Kehadiran festival ini dinilai berhasil menghidupkan kembali Batang Nusantara Expo yang sempat vakum beberapa tahun. Pengunjung memanfaatkan momen tersebut untuk berkumpul bersama keluarga sekaligus menikmati suasana romantis malam pergantian tahun.
Salah satu pengunjung, Bila, mengaku sangat terhibur dengan festival lampu yang baru pertama kali digelar di Alun-alun Batang. Menurutnya, tata lampu yang indah dan instagramable menjadi daya tarik tersendiri bagi warga.

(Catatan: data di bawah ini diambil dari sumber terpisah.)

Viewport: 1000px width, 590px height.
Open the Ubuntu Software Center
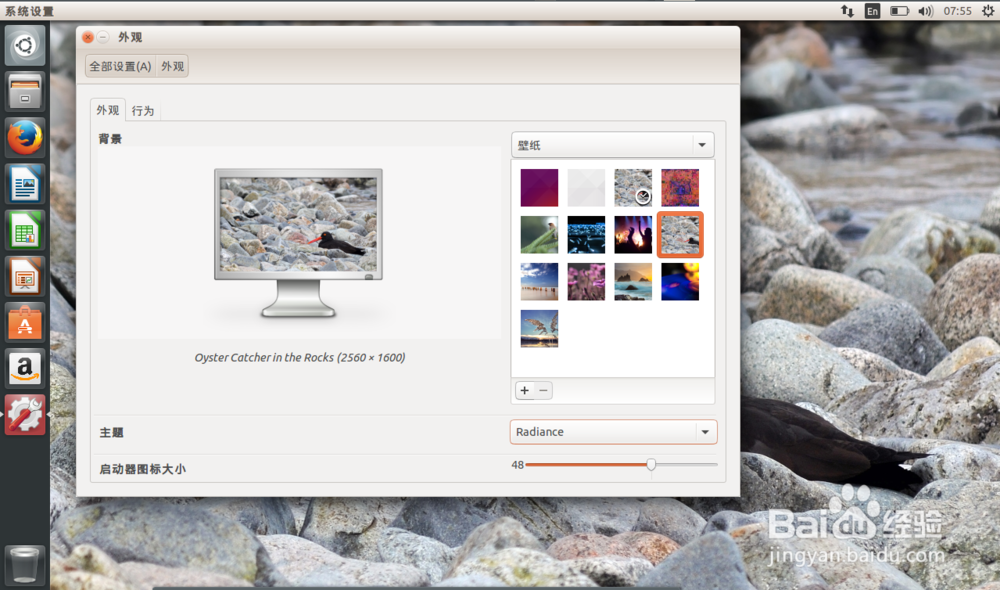coord(24,321)
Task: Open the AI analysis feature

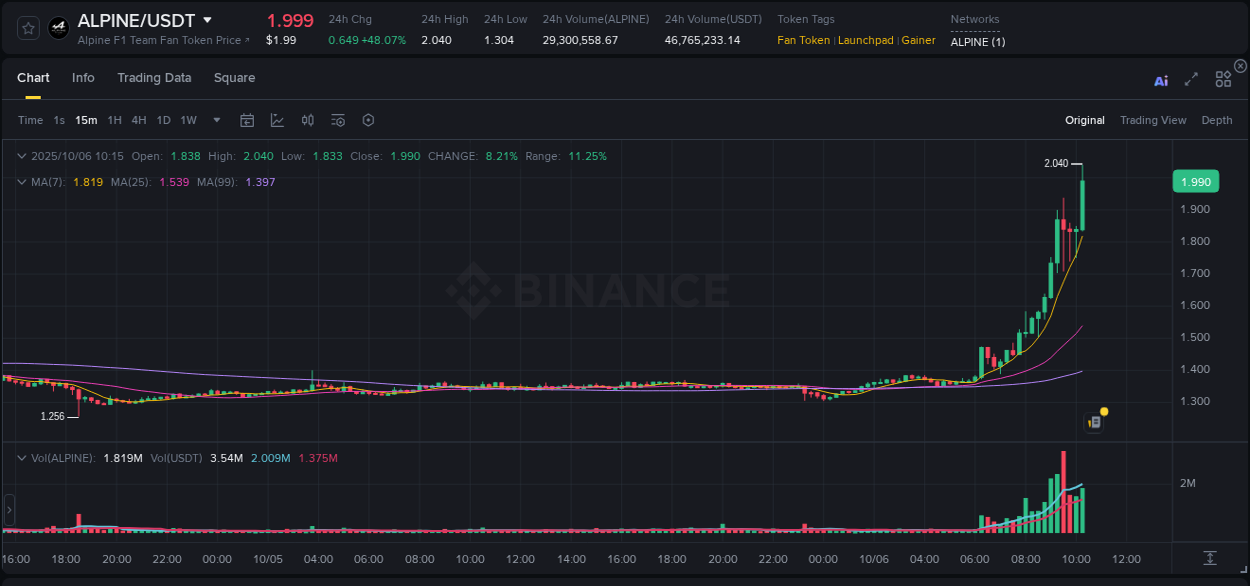Action: pos(1160,80)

“Antusias sekali karena ini pertama kalinya ada festival lampu di alun-alun. Suasananya jadi lebih hidup, lampunya cantik dan sangat estetik,” ujarnya saat ditemui, Selasa (30/12/2025) malam.
Ia berharap Festival of Light Batang dapat menjadi agenda tahunan karena mampu menarik masyarakat untuk berkumpul dan menikmati ruang publik.
Kepala DPRKP Batang, Tatang Sontani, menyampaikan rasa syukur atas respons positif masyarakat. Ia mengaku terkejut dengan tingginya jumlah pengunjung sejak hari pembukaan hingga beberapa hari setelahnya.
“Antusiasme masyarakat luar biasa. Area festival selalu ramai dikunjungi,” katanya.
Tatang menjelaskan, demi menjaga fungsi Alun-alun Batang sebagai ruang publik, ornamen lampu bertema flora dan fauna akan dibersihkan setelah festival berakhir. Namun, lampu ikonik angka 2026 akan tetap dipasang hingga akhir Januari 2026.
Festival ini juga mendapat dukungan penuh dari berbagai BUMD dan perusahaan swasta, seperti Bank Jateng, BKK, Bapera, PDAM, DPRKP, dan Sukorintex. Pimpinan Bank Jateng Cabang Batang, Sigit Aji Pamungkas, menyebut partisipasi pihaknya sebagai bentuk kontribusi bagi kebahagiaan masyarakat.
“Bank Jateng menghadirkan ‘Taman Bank Jateng’ sebagai simbol doa dan harapan positif bagi warga Batang. Kami mendukung penuh jika festival ini dijadikan agenda tahunan,” ujarnya.
Festival of Light Batang diharapkan dapat menjadi ikon baru hiburan akhir tahun sekaligus memperkuat peran ruang publik sebagai pusat interaksi dan kebersamaan masyarakat.